Failed protocols and stuck tokens
If you deposited tokens into a protocol that failed — your aTokens are worthless, your staked position is inaccessible — you may be able to make a negligible value claim. The token still exists in your wallet, but it's functionally worthless. Document the protocol failure and claim accordingly.
Bridged tokens on a dead chain
You bridged ETH to a Layer 2 that subsequently shut down. The bridged tokens are inaccessible. HMRC guidance on this specific scenario is thin, but the principle is the same: if the asset is irrecoverably lost, a negligible value claim is likely appropriate. Keep evidence of the chain's shutdown.
CGT rates: what your losses actually save you
The value of a loss depends on the CGT rate you would otherwise pay. For 2024/25 onwards (from 30 October 2024):
| Tax band | CGT rate | Value of £1,000 loss |
|---|---|---|
| Basic rate | 18% | £180 saved |
| Higher rate | 24% | £240 saved |
A higher-rate taxpayer with £10,000 of unreported losses is leaving £2,400 on the table.
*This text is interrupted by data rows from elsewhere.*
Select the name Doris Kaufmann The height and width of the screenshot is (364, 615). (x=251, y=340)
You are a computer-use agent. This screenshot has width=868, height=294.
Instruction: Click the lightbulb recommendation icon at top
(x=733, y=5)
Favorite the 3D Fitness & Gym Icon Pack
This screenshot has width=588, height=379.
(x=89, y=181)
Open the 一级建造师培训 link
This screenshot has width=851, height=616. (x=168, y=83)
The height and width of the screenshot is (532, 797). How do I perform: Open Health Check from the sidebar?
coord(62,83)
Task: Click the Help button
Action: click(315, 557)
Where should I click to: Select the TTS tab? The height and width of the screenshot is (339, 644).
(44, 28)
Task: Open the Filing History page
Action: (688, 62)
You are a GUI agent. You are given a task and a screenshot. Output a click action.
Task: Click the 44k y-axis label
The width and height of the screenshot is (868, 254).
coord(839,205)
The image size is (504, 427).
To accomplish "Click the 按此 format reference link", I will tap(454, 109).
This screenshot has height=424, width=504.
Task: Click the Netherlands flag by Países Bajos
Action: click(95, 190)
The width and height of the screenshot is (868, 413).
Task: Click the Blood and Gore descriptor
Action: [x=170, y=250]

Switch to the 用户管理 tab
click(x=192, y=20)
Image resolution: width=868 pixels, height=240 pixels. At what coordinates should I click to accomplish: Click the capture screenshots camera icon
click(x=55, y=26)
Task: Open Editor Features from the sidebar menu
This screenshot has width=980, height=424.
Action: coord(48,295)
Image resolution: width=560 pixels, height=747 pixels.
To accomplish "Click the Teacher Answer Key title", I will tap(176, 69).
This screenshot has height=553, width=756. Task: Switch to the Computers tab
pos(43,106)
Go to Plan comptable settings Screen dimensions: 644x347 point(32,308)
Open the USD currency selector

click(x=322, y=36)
Every year they don't claim, the four-year reporting deadline creeps closer.
How to report crypto losses on your tax return
The mechanics are straightforward once you have the numbers:
- Calculate every disposal — you need the proceeds (GBP value at disposal), cost basis (GBP value at acquisition, drawn from the S104 pool after same-day and B&B matching), and gas fees.
- Complete SA108 boxes 13.1–13.8 — Box 13.4 is your total gains, Box 13.5 is your total losses (as a positive number), and Box 13.6 is the net. If losses exceed gains, Box 13.6 shows the net loss.
- Claim carry-forward — losses not used this year carry forward. Make sure they're declared on your return so HMRC has them on record.
- Keep your working — HMRC expects you to be able to show how every gain and loss was calculated. That means the matching rule (same-day, B&B, or S104), the price source, and the pool state at the time of disposal.
For a full walkthrough of the Section 104 pool and HMRC's matching rules, see our complete 2024/25 crypto tax guide.
How ChainTax handles losses
ChainTax computes capital gains and losses for every disposal using the full HMRC methodology: same-day matching, 30-day B&B rule, then Section 104 pooling. Gas fees are included as allowable costs automatically.
- Loss carry-forward is computed automatically across tax years — losses that exceed gains in one year carry forward to the next, applied correctly against the annual exempt amount.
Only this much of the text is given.